BEGIN SOURCE RECORDS
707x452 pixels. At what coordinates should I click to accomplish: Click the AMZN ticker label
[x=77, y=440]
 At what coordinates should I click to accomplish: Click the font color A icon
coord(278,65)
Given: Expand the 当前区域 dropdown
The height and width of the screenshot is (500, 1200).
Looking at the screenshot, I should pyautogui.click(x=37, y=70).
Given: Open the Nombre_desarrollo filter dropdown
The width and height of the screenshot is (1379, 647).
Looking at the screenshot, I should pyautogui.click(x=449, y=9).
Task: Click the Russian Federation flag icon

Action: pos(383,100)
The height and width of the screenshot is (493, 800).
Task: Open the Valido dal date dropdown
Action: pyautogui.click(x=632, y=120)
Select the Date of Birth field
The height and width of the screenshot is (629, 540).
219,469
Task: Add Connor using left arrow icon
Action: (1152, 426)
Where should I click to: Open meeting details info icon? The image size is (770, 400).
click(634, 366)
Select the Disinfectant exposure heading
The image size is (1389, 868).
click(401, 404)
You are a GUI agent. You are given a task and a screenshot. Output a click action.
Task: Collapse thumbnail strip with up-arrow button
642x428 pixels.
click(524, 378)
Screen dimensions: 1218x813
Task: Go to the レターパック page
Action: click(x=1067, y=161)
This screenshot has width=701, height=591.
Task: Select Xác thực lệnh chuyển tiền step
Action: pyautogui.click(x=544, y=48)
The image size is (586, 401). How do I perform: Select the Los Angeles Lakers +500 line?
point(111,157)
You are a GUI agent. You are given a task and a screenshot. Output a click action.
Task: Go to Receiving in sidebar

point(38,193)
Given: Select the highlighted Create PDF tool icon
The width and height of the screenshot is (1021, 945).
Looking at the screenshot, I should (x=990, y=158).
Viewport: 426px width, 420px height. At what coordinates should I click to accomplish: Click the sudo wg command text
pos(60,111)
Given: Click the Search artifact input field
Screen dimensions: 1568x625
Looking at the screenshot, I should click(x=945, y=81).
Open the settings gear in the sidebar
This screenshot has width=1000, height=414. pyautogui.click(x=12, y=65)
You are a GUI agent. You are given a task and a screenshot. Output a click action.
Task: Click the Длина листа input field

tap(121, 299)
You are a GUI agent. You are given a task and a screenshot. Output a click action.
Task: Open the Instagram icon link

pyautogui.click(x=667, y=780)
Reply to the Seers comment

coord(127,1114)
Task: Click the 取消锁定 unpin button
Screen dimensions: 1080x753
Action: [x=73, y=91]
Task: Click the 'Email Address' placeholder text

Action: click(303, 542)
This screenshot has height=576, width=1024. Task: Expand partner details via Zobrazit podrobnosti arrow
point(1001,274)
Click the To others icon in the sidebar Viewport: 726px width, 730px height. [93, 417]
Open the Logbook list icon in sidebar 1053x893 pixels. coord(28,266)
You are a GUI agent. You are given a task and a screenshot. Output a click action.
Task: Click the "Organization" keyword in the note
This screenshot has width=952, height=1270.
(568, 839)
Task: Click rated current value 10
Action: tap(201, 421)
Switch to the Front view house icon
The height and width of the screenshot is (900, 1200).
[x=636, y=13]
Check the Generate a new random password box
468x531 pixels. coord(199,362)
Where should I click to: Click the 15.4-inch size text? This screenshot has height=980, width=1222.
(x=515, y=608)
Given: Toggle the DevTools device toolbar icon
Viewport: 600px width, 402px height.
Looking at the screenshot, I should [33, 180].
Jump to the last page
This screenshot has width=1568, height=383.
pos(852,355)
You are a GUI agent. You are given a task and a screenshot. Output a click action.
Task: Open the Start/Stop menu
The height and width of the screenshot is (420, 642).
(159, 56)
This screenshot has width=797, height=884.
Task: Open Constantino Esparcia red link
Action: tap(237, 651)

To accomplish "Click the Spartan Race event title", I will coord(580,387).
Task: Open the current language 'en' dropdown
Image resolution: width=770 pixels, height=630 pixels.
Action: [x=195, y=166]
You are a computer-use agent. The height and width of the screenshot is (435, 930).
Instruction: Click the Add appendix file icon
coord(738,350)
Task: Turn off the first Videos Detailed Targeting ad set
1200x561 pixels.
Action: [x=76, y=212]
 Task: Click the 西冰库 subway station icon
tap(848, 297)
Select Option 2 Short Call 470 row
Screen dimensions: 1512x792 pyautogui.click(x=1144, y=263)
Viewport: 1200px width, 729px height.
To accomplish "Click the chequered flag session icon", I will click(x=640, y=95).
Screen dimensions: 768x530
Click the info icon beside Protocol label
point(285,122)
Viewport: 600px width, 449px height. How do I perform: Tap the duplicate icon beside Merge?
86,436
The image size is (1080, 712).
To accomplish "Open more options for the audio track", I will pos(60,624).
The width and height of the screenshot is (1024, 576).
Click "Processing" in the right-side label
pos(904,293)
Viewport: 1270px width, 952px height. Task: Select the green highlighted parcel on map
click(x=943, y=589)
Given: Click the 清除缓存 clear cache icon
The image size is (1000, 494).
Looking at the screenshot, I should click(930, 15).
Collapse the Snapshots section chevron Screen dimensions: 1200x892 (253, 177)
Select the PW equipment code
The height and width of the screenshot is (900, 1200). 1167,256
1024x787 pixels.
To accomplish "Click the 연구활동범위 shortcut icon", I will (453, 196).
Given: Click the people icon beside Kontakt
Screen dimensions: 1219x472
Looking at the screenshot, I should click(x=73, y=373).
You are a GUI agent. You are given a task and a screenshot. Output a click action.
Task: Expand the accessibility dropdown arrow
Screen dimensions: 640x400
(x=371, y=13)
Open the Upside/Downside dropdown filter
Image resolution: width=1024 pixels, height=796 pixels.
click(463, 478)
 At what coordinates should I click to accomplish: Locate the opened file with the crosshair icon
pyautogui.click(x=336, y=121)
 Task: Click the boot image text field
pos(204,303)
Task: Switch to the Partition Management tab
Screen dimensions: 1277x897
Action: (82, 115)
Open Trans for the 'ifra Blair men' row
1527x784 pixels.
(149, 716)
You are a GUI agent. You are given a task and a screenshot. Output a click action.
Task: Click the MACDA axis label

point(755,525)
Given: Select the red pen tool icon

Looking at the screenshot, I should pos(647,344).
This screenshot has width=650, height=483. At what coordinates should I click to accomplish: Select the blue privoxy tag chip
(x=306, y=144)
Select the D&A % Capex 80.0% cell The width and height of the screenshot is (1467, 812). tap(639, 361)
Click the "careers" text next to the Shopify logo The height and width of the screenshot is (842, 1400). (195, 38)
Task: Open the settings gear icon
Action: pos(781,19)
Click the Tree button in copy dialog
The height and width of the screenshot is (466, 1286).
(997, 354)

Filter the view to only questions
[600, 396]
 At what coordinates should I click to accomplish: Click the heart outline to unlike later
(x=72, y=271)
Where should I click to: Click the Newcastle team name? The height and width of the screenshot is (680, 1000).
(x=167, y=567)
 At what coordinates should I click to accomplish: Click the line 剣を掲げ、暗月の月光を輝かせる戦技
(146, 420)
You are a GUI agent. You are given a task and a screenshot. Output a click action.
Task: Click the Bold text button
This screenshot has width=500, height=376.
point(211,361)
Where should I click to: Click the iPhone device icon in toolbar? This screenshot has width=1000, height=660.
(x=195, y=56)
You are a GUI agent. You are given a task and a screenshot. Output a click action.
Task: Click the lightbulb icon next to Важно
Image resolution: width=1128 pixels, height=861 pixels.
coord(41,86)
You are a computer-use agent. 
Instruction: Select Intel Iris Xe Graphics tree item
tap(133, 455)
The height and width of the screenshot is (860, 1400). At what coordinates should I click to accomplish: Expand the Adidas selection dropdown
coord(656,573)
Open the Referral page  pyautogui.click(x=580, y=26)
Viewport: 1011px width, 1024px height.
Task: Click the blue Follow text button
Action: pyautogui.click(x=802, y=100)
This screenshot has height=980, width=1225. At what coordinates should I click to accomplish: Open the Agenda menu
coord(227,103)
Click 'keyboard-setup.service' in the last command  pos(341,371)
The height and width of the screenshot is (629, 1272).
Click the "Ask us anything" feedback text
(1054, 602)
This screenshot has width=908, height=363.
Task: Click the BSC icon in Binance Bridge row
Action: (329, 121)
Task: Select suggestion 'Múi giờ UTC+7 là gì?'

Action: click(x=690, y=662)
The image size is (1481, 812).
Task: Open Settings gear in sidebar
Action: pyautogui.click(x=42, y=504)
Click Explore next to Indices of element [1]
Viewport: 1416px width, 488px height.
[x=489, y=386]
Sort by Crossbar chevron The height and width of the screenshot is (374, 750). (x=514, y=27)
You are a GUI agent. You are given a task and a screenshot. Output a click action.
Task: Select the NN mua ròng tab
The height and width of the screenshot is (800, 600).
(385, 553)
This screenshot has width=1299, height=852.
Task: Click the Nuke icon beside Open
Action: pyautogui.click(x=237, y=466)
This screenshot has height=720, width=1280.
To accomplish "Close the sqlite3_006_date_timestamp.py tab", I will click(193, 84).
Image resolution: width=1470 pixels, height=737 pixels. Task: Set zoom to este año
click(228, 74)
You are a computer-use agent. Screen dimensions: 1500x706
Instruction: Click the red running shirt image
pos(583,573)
END SOURCE RECORDS
◆ **TASK OBJECTIVE**:
Retype only this portion of the data above: the line containing "Open the settings gear in the sidebar", the line containing "Task: Turn off", and all lines between them, exactly.

◆ **OUTPUT OF THE EXERCISE**:
Open the settings gear in the sidebar
This screenshot has width=1000, height=414. pyautogui.click(x=12, y=65)
You are a GUI agent. You are given a task and a screenshot. Output a click action.
Task: Click the Длина листа input field

tap(121, 299)
You are a GUI agent. You are given a task and a screenshot. Output a click action.
Task: Open the Instagram icon link

pyautogui.click(x=667, y=780)
Reply to the Seers comment

coord(127,1114)
Task: Click the 取消锁定 unpin button
Screen dimensions: 1080x753
Action: [x=73, y=91]
Task: Click the 'Email Address' placeholder text

Action: click(303, 542)
This screenshot has height=576, width=1024. Task: Expand partner details via Zobrazit podrobnosti arrow
point(1001,274)
Click the To others icon in the sidebar Viewport: 726px width, 730px height. [93, 417]
Open the Logbook list icon in sidebar 1053x893 pixels. coord(28,266)
You are a GUI agent. You are given a task and a screenshot. Output a click action.
Task: Click the "Organization" keyword in the note
This screenshot has width=952, height=1270.
(568, 839)
Task: Click rated current value 10
Action: tap(201, 421)
Switch to the Front view house icon
The height and width of the screenshot is (900, 1200).
[x=636, y=13]
Check the Generate a new random password box
468x531 pixels. coord(199,362)
Where should I click to: Click the 15.4-inch size text? This screenshot has height=980, width=1222.
(x=515, y=608)
Given: Toggle the DevTools device toolbar icon
Viewport: 600px width, 402px height.
Looking at the screenshot, I should [33, 180].
Jump to the last page
This screenshot has width=1568, height=383.
pos(852,355)
You are a GUI agent. You are given a task and a screenshot. Output a click action.
Task: Open the Start/Stop menu
The height and width of the screenshot is (420, 642).
(159, 56)
This screenshot has width=797, height=884.
Task: Open Constantino Esparcia red link
Action: tap(237, 651)

To accomplish "Click the Spartan Race event title", I will coord(580,387).
Task: Open the current language 'en' dropdown
Image resolution: width=770 pixels, height=630 pixels.
Action: [x=195, y=166]
You are a computer-use agent. The height and width of the screenshot is (435, 930).
Instruction: Click the Add appendix file icon
coord(738,350)
Task: Turn off the first Videos Detailed Targeting ad set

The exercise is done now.